* PROBLEM DESCRIPTION:
Would you transcribe the records below exactly, omitting every picture?

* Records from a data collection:

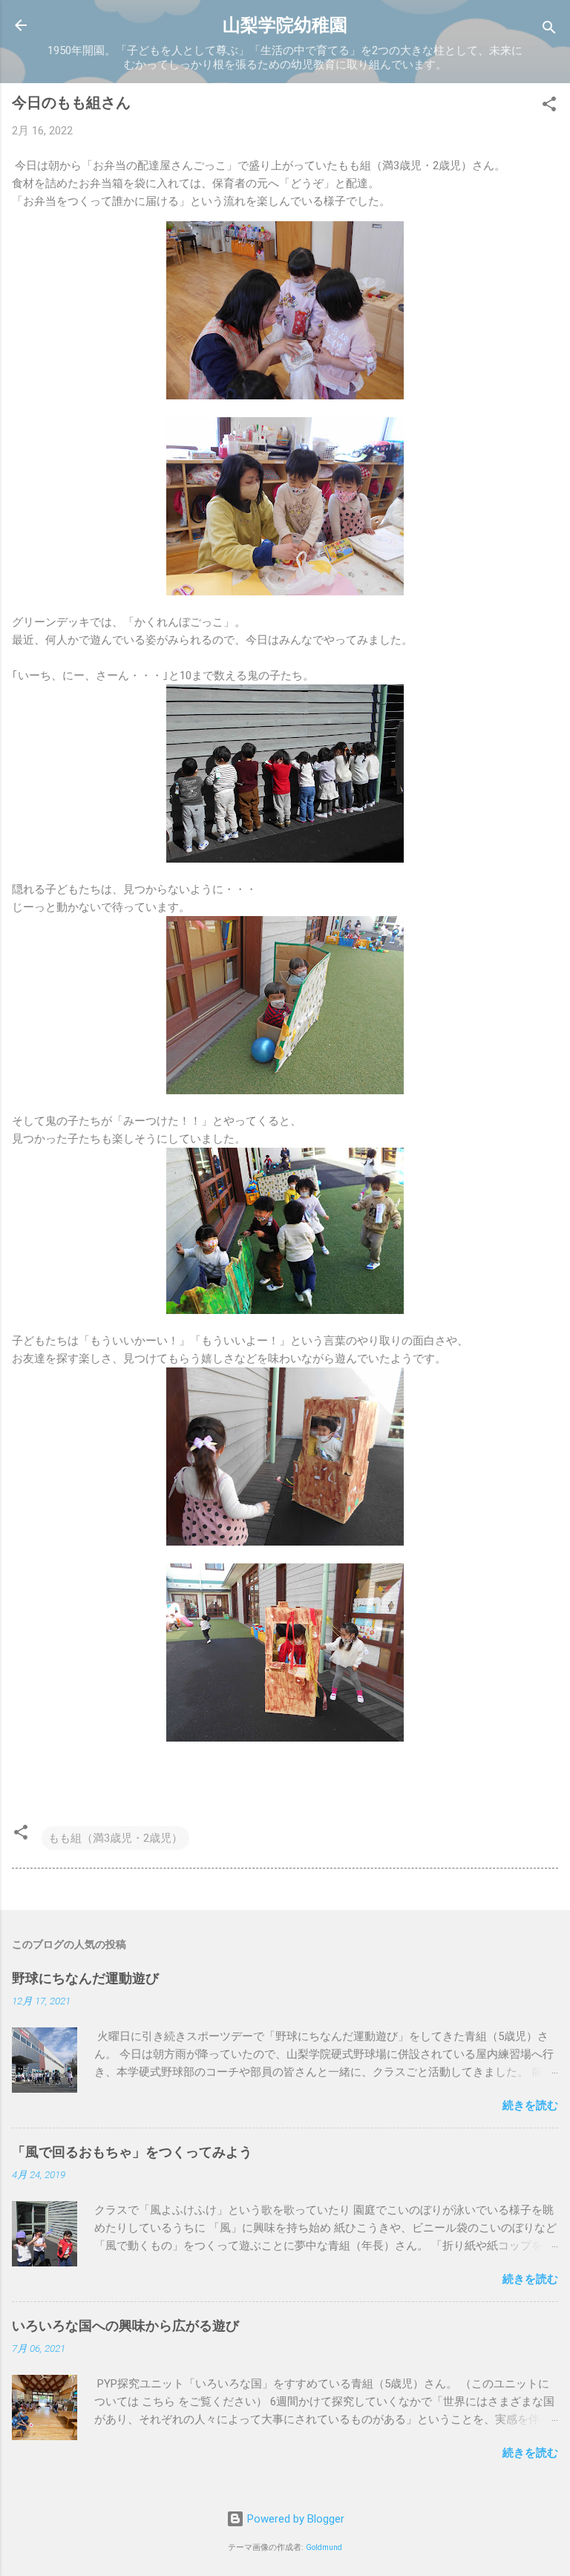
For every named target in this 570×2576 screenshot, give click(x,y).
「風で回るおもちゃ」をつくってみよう (132, 2152)
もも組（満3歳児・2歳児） (115, 1838)
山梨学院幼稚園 (285, 25)
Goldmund (324, 2547)
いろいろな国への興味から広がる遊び (125, 2325)
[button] (549, 106)
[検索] (549, 30)
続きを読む (530, 2105)
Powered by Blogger (294, 2519)
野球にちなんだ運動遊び (85, 1978)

* EXERCISE ANSWER:
For every named target in this 570×2576 screenshot, give click(x,y).
「風で回るおもちゃ」をつくってみよう (132, 2152)
もも組（満3歳児・2歳児） (115, 1838)
山梨学院幼稚園 (285, 25)
Goldmund (324, 2547)
いろいろな国への興味から広がる遊び (125, 2325)
[button] (549, 106)
[検索] (549, 30)
続きを読む (530, 2105)
Powered by Blogger (294, 2519)
野球にちなんだ運動遊び (85, 1978)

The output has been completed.